The First Month-- in addition to its names referring to the coming of Spring-- 新春、猛春、開春—the old calendar term for January was “mutsuki” 睦月. Mutsu means "intimate, harmonious or friendly," so mutsuki signifies that this was the month "when people come together." It’s true, for even nowadays, oshogatsu is a time for families to re-connect. On the times I didn’t return home, I was astounded at the way Tokyo felt like a ghost town during the New Year holiday, when even Shinjuku Station slowed down.

The New Year in Japan is a time of quiet reflection and contemplation. Of course, in America, we make our New Year’s Resolutions, but for most Americans, New Year is more of a party. A celebration of what will probably be another great year.

The first dream 初夢
The first visit to the Shrine 初詣
The first bath 初湯
The first smile 初笑
The first glance in the mirror 初鏡

Along with spring, the self is also reborn and one should experience all the blessings in life as if they were happening for the first time. Contemplation underpins this holiday in a way I wouldn’t have been able to imagine had I not gone and lived there. And I love that. You look at your image in the mirror all the time. The First Glance in the Mirror, however, urges you to step back, empty your mind and really look. 改めてみること。Look again; look deeper, and look with a clear heart, explained my tea teacher long ago.

Mirrors have long played a religious role in Japan. Like many cultures, the Japanese thought they had the power to show a person’s soul. Symbolizing wisdom, one of the Three Sacred Treasures (三種の神器) of the Japanese Imperial family from the beginning of time in Japan has been a mirror. Mirrors are also a symbol of Japanese New Year in the form of glimmering white and transparent mochi. The most popular New Year’s decoration, kagami mochi 鏡餅、is just as the name implies in Japanese, “mirror rice cakes.” Long ago, they were solely offerings traditionally made at shrines and temples. White rice cakes like mirrors to reflect the image of god as well as the soul of the person making the offering.

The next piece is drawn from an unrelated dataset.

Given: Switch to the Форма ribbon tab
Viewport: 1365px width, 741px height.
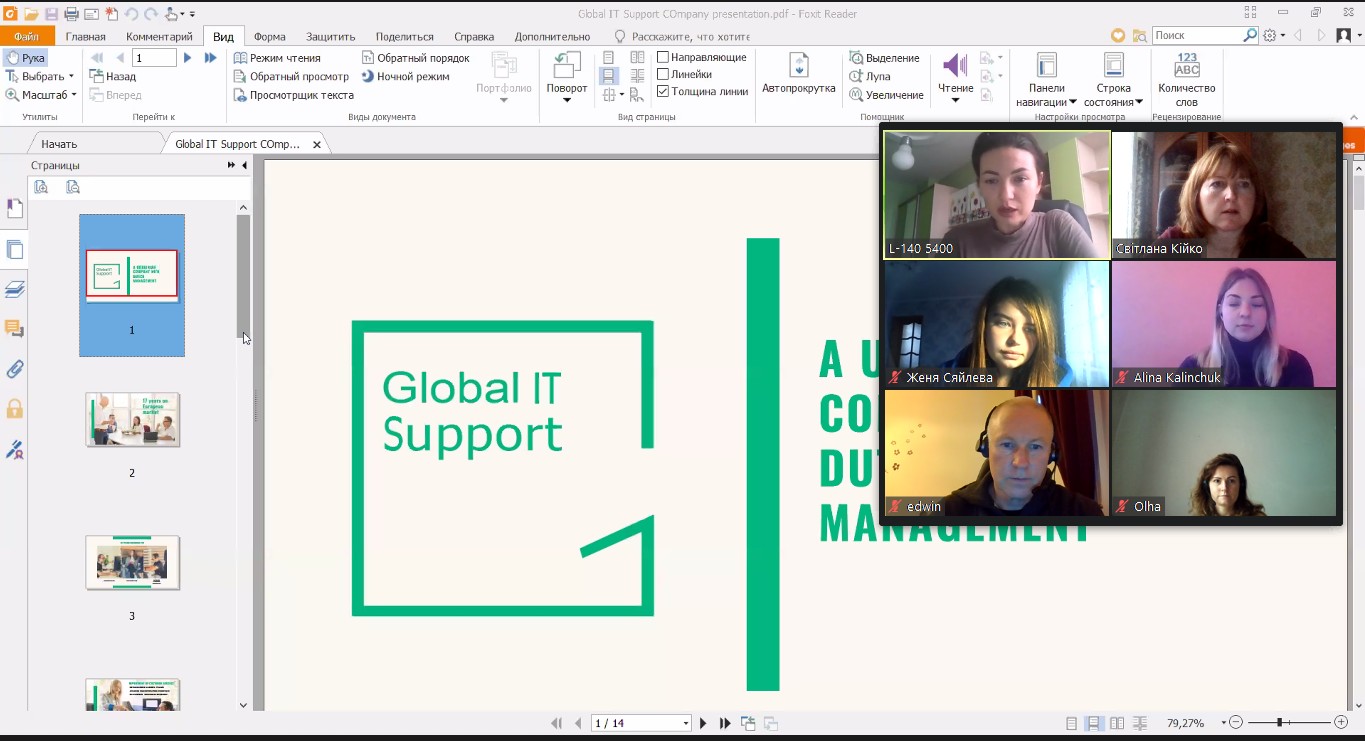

In Zen literature, there is a recurring motif of an empty-mirror mind. As David Hinton says in China in his new book, China Root, “When thought stops, that moment of awakening, we are wholly present in life as moment-by-moment experience of incandescent perceptual immediacy.” To stand fully present in the moment looking out at the world with mirror-deep eyes. Now that is clarity to strive for!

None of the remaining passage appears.